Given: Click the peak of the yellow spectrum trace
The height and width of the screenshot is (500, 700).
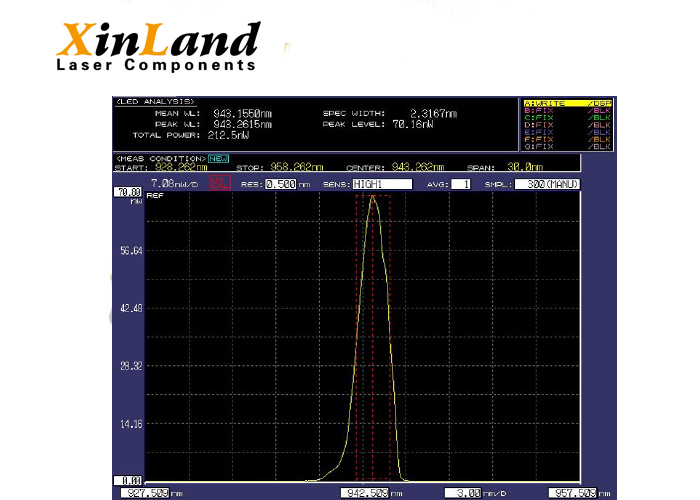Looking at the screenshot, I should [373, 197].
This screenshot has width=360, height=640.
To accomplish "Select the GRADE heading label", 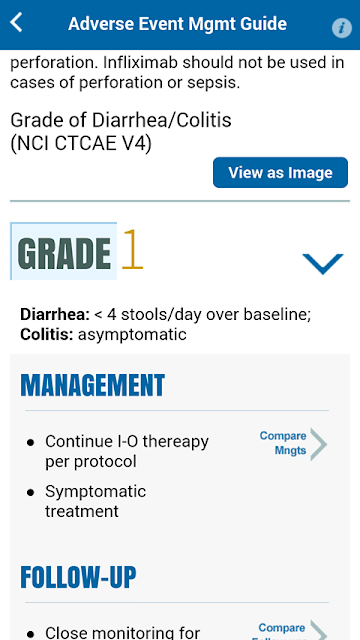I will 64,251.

==

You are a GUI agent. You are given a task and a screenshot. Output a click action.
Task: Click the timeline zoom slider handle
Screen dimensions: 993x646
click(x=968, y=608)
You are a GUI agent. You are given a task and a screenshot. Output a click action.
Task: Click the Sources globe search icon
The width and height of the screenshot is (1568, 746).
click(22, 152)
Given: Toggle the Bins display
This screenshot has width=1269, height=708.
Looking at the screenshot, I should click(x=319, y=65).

» WHAT TO DO
Pick out every line in the listing above that contains the string "width", and copy each of those lines.

» EXERCISE RESPONSE
The height and width of the screenshot is (500, 700).
This screenshot has width=360, height=640.
The width and height of the screenshot is (1568, 746).
This screenshot has width=1269, height=708.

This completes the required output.